How to Ensure Marketable Title from a Receiver Sale
- Jun 23, 2012
Many purchasers of multifamily properties have sought to acquire either individual properties or a portfolio of properties by means of a receiver’s sale. While lenders have frequently used a receiver to sell property pre-foreclosure, purchasing property from a receiver requires additional due diligence on the part of a buyer to ensure the acquisition of marketable and insurable title.
For example, when acquiring a multifamily property from a receiver, a prospective purchaser should confirm that all statutory requirements with respect to the receiver sale have been complied with and that the contract of sale with the receiver should clearly state that the multifamily property is being sold “free and clear” of all existing liens and encumbrances.
In New Jersey, N.J.S.A. 14A:14-7, provides that upon appointment by a court, a receiver has the power to sell property at a public or private sale upon terms and conditions approved by the court. This statute requires notice to holders of encumbrances affecting the property and requires a demonstration by the receiver to the court that the sale of the property will reasonably benefit the general creditors without adversely affecting the interests of other encumbrance holders.
Similarly, N.J.S.A 2A:50-31 provides for a sale pending foreclosure pursuant to a receiver sale. While this statute differs slightly from the previous one, the sale authority is clearly granted and both operate in the same manner. Only with statutory compliance may a purchased be assured it has acquired marketable and insurable title to the property.
When conducting due diligence for a multifamily purchase from a receiver, a prospective purchaser should (i) examine and satisfy itself that the receiver has properly made application to the court for leave and authorization to sell the property “free and clear” of liens and encumbrances; (ii) that the court has approved the sale price and the terms of the sale (including the “free and clear” provision); (iii) that proper notice has been provided by the receiver to all lien holders, mortgagees and/or other holders of encumbrances secured against the property; (iv) that the receiver has demonstrated to the court that the “free and clear” sale of the property will generally benefit the creditors of the defendant debtor; and (v) that the sale “free and clear” will not adversely affect the interests of other encumbrance holders.
While the asset will be sold “free and clear” of all liens and encumbrances pursuant to court authorization, the sale proceeds will be deposited into court and will still be subject to the liens and encumbrances in place at the time of the sale. Funds left with the court will be fought over by the lien holders. The priority of the liens should not be affected by the sale or the deposit of the sale proceeds into court.
In other words, the court must specifically order that the sale will be made free of any liens or encumbrances. The court must also approve the sale conditions and terms—all through the use of the receiver.
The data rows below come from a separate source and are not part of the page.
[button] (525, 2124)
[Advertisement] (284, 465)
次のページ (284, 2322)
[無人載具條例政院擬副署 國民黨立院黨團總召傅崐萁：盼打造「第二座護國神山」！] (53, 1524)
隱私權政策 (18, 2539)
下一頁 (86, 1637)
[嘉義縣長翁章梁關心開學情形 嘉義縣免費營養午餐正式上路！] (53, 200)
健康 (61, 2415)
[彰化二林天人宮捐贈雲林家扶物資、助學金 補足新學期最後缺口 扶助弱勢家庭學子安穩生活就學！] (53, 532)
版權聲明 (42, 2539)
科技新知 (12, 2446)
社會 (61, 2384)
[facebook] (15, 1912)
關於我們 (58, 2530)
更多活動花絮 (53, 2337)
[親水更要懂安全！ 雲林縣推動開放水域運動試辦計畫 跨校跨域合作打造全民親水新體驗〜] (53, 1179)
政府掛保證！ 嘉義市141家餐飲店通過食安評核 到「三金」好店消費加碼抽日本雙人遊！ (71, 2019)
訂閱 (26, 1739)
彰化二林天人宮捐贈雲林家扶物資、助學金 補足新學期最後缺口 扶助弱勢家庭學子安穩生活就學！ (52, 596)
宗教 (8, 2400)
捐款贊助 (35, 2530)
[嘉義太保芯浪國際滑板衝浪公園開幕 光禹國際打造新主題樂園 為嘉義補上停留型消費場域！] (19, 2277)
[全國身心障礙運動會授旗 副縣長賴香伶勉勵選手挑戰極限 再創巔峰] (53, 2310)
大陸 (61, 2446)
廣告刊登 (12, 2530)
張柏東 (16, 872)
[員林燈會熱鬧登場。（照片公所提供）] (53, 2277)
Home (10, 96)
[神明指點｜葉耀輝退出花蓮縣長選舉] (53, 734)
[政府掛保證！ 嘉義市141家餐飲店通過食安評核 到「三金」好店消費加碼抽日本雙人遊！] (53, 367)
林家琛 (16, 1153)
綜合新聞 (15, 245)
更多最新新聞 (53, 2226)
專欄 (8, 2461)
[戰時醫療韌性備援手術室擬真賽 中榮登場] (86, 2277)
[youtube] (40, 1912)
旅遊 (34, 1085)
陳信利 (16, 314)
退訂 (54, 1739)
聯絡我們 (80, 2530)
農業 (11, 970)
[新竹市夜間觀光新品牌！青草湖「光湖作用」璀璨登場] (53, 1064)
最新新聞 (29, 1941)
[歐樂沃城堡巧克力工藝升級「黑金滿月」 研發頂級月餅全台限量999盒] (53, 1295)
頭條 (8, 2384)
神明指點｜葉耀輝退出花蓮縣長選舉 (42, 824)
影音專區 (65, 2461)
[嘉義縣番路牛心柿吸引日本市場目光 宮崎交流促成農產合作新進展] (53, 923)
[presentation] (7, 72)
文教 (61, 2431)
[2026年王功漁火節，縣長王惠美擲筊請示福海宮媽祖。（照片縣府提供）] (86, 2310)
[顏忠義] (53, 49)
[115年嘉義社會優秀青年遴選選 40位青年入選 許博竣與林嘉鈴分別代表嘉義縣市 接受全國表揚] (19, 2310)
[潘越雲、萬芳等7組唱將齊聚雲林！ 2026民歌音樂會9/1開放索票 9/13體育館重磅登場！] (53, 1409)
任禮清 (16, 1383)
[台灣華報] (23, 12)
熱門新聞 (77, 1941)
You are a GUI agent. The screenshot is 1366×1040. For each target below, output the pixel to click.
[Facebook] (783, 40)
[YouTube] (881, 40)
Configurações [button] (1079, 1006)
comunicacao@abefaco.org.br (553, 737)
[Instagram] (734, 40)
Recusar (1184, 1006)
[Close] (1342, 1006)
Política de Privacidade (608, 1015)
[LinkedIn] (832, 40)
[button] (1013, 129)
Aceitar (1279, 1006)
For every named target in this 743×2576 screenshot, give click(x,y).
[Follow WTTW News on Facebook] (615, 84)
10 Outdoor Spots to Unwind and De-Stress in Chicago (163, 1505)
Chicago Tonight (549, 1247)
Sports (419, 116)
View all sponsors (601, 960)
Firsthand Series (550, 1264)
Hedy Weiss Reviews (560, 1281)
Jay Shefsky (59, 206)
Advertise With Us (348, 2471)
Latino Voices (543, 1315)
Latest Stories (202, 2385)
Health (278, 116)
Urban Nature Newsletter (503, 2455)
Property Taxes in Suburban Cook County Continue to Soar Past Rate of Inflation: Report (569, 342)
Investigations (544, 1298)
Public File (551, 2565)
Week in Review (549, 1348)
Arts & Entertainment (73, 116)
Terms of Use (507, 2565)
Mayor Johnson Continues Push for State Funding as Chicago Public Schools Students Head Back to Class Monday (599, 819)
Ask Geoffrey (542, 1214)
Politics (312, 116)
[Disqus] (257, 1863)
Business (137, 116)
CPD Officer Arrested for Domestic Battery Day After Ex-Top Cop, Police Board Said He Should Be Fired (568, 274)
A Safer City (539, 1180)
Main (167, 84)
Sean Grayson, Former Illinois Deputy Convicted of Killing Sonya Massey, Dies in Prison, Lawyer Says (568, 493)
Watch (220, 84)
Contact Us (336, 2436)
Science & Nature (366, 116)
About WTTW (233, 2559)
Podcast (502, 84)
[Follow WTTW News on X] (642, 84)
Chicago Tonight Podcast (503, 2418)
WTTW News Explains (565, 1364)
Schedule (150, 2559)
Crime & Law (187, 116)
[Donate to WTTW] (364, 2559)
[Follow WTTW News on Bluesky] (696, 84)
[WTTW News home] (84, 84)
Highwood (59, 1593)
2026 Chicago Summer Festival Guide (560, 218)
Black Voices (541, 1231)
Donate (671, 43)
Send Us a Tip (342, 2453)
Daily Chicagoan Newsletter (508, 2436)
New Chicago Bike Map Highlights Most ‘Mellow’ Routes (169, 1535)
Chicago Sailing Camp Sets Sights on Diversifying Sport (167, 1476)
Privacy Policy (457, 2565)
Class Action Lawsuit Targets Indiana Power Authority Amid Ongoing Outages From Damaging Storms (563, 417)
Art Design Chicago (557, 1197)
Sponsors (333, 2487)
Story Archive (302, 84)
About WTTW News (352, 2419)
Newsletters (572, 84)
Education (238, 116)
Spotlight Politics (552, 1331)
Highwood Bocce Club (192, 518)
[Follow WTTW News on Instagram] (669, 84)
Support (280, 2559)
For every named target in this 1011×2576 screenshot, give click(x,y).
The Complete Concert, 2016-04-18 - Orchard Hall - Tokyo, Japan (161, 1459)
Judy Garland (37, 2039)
The court must ensure that all lien holders and/or mortgagees are protected throughout the procedure. In the event the court and/or the receiver neglect to specify that the sale of the asset is “free and clear” of liens and encumbrances, the property may pass to the buyer/bidder subject to the existing liens and encumbrances.
Moreover, a scenario is possible where one or more lien holders and/or mortgagees objects to the receiver’s sale of the property “free and clear” of liens and encumbrances and appeals the court decision. This would then create another obstacle and uncertainty over the entire transaction.
Accordingly while the purchase of a multi-family property from a receiver can be an expedited means to obtain the asset, unless the statutory provisions are followed and the contract of sale with the receiver contains specific language that the property is to be sold “free and clear” of all liens and encumbrances, a purchaser is assuming unnecessary title risks and could end up acquiring the asset subject to existing liens and encumbrances.
Therefore, it is incumbent upon a purchaser to ensure compliance with all statutory provisions regarding a receiver sale and to work with a receiver so that they may acquire title “free and clear” of all liens and encumbrances.
Acquiring multifamily properties which may be subject to existing tenancies is risky enough without adding title concerns. Only through diligent efforts to ensure statutory compliance of a receiver sale may a purchaser satisfy itself that it has acquired marketable and insurable title to the asset.
Khoren Bandazian is counsel in the real estate practice at Brach Eichler, a law firm based in Roseland, NJ.